:: Task to carry out ::
Would you please output only the lines from the one containing "Click the Insert image icon" through the end of the entries below, exactly as written?

==== Study material

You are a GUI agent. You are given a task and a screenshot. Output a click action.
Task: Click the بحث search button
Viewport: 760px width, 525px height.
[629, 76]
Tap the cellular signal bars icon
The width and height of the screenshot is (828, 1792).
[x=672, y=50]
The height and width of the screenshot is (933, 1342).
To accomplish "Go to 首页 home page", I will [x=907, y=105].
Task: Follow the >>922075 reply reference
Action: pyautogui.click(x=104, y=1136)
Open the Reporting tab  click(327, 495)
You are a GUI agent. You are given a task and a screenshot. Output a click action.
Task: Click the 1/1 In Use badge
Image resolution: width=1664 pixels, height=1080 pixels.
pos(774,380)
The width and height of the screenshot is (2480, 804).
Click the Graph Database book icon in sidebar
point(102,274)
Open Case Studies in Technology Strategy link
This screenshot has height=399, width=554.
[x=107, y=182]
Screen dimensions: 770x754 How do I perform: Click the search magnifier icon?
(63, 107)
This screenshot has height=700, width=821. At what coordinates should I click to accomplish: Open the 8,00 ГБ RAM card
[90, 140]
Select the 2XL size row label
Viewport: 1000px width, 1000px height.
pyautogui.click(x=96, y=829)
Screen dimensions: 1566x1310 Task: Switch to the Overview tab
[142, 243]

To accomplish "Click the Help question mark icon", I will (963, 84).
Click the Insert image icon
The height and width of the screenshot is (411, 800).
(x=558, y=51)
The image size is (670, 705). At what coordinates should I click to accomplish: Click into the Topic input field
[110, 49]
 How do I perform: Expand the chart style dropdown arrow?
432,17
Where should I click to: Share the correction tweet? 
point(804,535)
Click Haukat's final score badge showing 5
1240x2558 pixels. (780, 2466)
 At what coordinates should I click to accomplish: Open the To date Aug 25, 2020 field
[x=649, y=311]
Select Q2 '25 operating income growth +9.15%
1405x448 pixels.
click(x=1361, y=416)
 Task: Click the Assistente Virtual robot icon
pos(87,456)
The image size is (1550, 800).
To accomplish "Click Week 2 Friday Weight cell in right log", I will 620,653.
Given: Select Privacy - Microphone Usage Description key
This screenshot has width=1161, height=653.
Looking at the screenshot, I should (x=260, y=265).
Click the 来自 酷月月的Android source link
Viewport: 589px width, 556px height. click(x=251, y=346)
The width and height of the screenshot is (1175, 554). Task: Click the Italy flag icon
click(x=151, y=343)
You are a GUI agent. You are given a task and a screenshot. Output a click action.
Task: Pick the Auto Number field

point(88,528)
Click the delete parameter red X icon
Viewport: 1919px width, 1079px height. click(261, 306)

========

:: Your response ::
Click the Insert image icon
The height and width of the screenshot is (411, 800).
(x=558, y=51)
The image size is (670, 705). At what coordinates should I click to accomplish: Click into the Topic input field
[110, 49]
 How do I perform: Expand the chart style dropdown arrow?
432,17
Where should I click to: Share the correction tweet? 
point(804,535)
Click Haukat's final score badge showing 5
1240x2558 pixels. (780, 2466)
 At what coordinates should I click to accomplish: Open the To date Aug 25, 2020 field
[x=649, y=311]
Select Q2 '25 operating income growth +9.15%
1405x448 pixels.
click(x=1361, y=416)
 Task: Click the Assistente Virtual robot icon
pos(87,456)
The image size is (1550, 800).
To accomplish "Click Week 2 Friday Weight cell in right log", I will 620,653.
Given: Select Privacy - Microphone Usage Description key
This screenshot has width=1161, height=653.
Looking at the screenshot, I should (x=260, y=265).
Click the 来自 酷月月的Android source link
Viewport: 589px width, 556px height. click(x=251, y=346)
The width and height of the screenshot is (1175, 554). Task: Click the Italy flag icon
click(x=151, y=343)
You are a GUI agent. You are given a task and a screenshot. Output a click action.
Task: Pick the Auto Number field

point(88,528)
Click the delete parameter red X icon
Viewport: 1919px width, 1079px height. click(261, 306)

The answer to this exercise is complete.